**GIVEN DATA:**
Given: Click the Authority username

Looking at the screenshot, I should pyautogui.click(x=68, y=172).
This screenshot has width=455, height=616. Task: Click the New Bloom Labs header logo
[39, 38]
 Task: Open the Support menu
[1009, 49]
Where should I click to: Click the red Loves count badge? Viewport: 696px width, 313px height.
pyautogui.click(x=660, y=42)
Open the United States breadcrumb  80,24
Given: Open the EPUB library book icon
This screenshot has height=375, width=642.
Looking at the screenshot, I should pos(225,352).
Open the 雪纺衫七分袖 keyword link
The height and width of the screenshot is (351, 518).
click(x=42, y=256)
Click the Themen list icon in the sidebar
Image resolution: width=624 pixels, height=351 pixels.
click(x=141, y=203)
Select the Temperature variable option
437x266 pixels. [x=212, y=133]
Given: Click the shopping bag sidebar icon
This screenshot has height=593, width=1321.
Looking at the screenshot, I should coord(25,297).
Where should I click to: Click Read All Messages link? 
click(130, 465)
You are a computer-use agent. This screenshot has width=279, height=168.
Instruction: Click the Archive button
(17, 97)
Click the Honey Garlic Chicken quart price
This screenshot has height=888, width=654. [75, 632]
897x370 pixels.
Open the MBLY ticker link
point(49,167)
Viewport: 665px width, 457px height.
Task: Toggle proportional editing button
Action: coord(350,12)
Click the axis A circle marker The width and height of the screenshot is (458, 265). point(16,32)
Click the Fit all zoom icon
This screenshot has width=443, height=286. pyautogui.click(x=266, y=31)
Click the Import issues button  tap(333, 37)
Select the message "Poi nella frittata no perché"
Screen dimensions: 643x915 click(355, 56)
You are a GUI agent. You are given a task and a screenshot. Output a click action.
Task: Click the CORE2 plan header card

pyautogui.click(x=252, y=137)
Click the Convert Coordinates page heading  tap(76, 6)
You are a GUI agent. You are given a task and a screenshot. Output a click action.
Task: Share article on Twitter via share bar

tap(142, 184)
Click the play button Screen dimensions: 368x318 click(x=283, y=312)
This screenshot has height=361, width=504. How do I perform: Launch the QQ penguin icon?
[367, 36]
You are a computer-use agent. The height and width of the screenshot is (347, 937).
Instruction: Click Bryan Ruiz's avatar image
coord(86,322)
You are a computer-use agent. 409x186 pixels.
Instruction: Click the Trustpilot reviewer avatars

**AIM OF THE EXERCISE:**
Give back exactly the lines of the listing above that run from the line with "Where should I click to: Click Read" to the line with "Click the play", inclusive.

**FINISHED EXERCISE:**
Where should I click to: Click Read All Messages link? 
click(130, 465)
You are a computer-use agent. This screenshot has width=279, height=168.
Instruction: Click the Archive button
(17, 97)
Click the Honey Garlic Chicken quart price
This screenshot has height=888, width=654. [75, 632]
897x370 pixels.
Open the MBLY ticker link
point(49,167)
Viewport: 665px width, 457px height.
Task: Toggle proportional editing button
Action: coord(350,12)
Click the axis A circle marker The width and height of the screenshot is (458, 265). point(16,32)
Click the Fit all zoom icon
This screenshot has width=443, height=286. pyautogui.click(x=266, y=31)
Click the Import issues button  tap(333, 37)
Select the message "Poi nella frittata no perché"
Screen dimensions: 643x915 click(355, 56)
You are a GUI agent. You are given a task and a screenshot. Output a click action.
Task: Click the CORE2 plan header card

pyautogui.click(x=252, y=137)
Click the Convert Coordinates page heading  tap(76, 6)
You are a GUI agent. You are given a task and a screenshot. Output a click action.
Task: Share article on Twitter via share bar

tap(142, 184)
Click the play button Screen dimensions: 368x318 click(x=283, y=312)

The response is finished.